A może ślepe wykonywanie czynności służbowych? Policjanci z Lwówka w Wielkopolsce odwiedzili wdowę pytając, czy morderca jej męża może wrócić do domu w sąsiedztwie.

Do tragedii doszło 4 lata temu. Pijany mężczyzna - na oczach dzieci i mieszkańców domu - zabił nożem swojego sąsiada. Lekarze nakazali umieszczenie zabójcy w szpitalu psychiatrycznym. Rodzina i sąsiedzi chcieli jak najszybciej zapomnieć o dramacie.

Niestety, ostatnio odwiedziła ich policja, pytając czy zgadzają się na powrót do domu sąsiada-mordercy. To pytanie zadano nawet wdowie po zabitym człowieku, która nie kryła swojego oburzenia.

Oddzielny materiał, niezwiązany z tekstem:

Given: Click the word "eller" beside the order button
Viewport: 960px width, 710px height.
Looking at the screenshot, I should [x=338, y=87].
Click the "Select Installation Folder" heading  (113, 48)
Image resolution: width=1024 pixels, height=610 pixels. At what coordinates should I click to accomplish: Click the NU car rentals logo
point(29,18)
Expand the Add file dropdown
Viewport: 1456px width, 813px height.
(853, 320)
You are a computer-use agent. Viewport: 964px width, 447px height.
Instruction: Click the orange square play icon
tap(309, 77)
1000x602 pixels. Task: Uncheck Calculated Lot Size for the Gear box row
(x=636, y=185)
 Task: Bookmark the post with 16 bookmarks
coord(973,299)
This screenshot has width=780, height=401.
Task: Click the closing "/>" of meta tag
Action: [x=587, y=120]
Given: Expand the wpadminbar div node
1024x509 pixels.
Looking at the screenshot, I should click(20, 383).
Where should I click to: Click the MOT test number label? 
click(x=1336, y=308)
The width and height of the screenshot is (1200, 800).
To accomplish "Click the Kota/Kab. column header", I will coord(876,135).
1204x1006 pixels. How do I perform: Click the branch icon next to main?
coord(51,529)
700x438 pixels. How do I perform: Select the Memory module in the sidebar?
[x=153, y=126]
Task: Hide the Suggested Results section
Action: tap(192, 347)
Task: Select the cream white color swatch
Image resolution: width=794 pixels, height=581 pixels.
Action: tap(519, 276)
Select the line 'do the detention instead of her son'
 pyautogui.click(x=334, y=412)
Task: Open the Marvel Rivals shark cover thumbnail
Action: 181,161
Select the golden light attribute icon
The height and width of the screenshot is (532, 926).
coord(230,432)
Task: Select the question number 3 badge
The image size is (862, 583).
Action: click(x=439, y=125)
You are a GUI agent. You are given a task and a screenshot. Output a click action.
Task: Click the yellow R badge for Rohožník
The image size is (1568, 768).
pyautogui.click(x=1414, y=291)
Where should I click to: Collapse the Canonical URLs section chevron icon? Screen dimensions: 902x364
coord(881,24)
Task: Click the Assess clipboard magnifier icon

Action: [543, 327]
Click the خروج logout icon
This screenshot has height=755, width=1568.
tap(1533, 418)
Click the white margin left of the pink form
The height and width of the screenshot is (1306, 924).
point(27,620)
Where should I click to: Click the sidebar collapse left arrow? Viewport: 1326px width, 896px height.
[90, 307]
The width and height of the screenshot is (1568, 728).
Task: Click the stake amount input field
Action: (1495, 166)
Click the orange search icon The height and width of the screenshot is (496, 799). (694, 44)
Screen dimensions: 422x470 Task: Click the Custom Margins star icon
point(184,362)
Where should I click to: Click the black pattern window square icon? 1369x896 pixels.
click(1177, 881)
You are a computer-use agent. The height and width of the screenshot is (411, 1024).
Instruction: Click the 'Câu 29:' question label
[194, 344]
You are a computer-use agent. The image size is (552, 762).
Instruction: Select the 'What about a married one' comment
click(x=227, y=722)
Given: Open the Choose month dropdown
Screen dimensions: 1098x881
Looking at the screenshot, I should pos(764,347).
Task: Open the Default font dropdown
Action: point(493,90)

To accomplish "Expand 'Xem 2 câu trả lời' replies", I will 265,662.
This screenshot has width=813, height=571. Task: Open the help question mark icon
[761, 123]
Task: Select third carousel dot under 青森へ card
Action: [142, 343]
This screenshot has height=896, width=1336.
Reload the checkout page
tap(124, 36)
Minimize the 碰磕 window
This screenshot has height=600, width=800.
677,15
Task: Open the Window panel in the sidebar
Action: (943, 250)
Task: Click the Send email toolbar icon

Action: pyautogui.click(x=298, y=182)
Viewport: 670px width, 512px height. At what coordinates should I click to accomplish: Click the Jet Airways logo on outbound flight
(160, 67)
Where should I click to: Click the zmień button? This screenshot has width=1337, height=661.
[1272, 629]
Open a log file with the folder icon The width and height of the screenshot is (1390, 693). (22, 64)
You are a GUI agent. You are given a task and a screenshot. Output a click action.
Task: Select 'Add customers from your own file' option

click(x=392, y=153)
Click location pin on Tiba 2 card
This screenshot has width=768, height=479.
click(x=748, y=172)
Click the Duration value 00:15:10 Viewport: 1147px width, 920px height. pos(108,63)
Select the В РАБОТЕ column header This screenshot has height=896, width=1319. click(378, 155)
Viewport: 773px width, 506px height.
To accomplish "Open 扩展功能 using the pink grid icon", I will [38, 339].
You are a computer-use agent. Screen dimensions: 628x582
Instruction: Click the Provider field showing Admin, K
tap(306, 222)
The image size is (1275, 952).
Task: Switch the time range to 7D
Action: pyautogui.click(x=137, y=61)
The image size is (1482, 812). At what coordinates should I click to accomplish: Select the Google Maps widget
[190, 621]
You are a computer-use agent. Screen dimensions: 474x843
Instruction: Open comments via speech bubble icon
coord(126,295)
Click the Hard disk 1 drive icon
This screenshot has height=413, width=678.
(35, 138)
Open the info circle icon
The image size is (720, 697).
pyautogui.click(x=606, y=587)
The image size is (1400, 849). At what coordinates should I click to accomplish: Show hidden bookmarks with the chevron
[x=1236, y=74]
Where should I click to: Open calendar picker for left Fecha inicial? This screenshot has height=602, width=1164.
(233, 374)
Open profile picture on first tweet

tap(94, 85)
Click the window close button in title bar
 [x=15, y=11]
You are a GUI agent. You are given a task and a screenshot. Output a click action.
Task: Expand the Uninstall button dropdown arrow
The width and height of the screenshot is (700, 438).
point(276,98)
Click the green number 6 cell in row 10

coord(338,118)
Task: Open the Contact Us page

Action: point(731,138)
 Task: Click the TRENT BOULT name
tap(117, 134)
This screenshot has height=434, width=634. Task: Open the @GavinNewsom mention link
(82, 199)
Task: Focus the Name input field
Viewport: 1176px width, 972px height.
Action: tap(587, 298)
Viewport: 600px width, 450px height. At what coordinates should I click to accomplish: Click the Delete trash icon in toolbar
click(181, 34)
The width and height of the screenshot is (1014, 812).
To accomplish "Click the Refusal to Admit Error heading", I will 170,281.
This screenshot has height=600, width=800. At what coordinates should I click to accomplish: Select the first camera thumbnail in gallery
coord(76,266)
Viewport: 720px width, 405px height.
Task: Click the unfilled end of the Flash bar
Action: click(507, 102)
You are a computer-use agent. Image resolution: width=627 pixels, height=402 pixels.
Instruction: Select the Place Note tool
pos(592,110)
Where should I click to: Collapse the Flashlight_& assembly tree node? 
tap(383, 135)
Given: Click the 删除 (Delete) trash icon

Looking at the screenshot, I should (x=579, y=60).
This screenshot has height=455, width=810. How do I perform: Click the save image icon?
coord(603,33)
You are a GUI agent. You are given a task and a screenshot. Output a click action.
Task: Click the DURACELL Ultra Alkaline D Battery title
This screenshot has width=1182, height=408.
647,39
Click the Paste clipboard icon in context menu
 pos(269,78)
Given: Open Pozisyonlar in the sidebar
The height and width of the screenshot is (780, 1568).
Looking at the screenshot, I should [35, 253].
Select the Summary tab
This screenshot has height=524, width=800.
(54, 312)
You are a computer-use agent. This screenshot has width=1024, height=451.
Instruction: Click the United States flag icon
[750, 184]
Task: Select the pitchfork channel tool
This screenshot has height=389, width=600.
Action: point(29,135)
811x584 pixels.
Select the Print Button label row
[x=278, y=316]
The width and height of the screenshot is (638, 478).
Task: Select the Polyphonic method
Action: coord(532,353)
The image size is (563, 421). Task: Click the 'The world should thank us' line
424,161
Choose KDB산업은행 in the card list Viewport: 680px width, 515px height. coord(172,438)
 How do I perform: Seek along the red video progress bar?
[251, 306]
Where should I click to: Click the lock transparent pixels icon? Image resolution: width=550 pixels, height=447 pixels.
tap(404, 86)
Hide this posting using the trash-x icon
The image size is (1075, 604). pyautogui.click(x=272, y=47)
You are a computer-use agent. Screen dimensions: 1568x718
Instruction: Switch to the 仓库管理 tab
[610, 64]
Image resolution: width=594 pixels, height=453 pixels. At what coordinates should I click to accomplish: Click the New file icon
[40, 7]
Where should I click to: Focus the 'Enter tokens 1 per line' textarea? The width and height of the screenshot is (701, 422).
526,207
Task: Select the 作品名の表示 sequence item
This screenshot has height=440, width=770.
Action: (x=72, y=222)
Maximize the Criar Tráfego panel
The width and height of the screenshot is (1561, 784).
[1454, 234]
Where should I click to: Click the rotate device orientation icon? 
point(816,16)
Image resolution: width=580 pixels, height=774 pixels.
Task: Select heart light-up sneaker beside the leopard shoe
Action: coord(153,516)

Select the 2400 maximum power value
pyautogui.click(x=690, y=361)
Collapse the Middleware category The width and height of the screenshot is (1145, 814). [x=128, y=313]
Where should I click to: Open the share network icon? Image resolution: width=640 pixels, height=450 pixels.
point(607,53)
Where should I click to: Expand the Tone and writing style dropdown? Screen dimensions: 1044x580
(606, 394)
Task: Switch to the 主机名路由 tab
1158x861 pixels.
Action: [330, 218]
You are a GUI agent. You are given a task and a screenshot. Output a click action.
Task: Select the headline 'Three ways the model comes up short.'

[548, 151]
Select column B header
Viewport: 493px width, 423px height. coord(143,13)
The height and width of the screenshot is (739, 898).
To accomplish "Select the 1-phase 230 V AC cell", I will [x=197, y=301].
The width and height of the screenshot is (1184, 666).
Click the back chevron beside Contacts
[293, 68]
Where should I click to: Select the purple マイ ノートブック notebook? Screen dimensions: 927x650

Policjanci tłumaczą jednak, że były to czynności realizowane na polecenie Sądu Okręgowego w Poznaniu.

Mieszkańcy budynku nie zgadzają się na powrót mordercy. Nie wiemy jakie mu myśli przyjdą do głowy - mówi jeden z nich. Policja jest jednak nieugięta i odpowiada: jeżeli biegli stwierdzą w szpitalu, że leczenie nie jest konieczne będzie wypuszczony.

Sąd podjął decyzję o przedłużeniu mężczyźnie leczenia o pół roku. Potem być może kolejny wniosek i kolejny wywiad środowiskowy.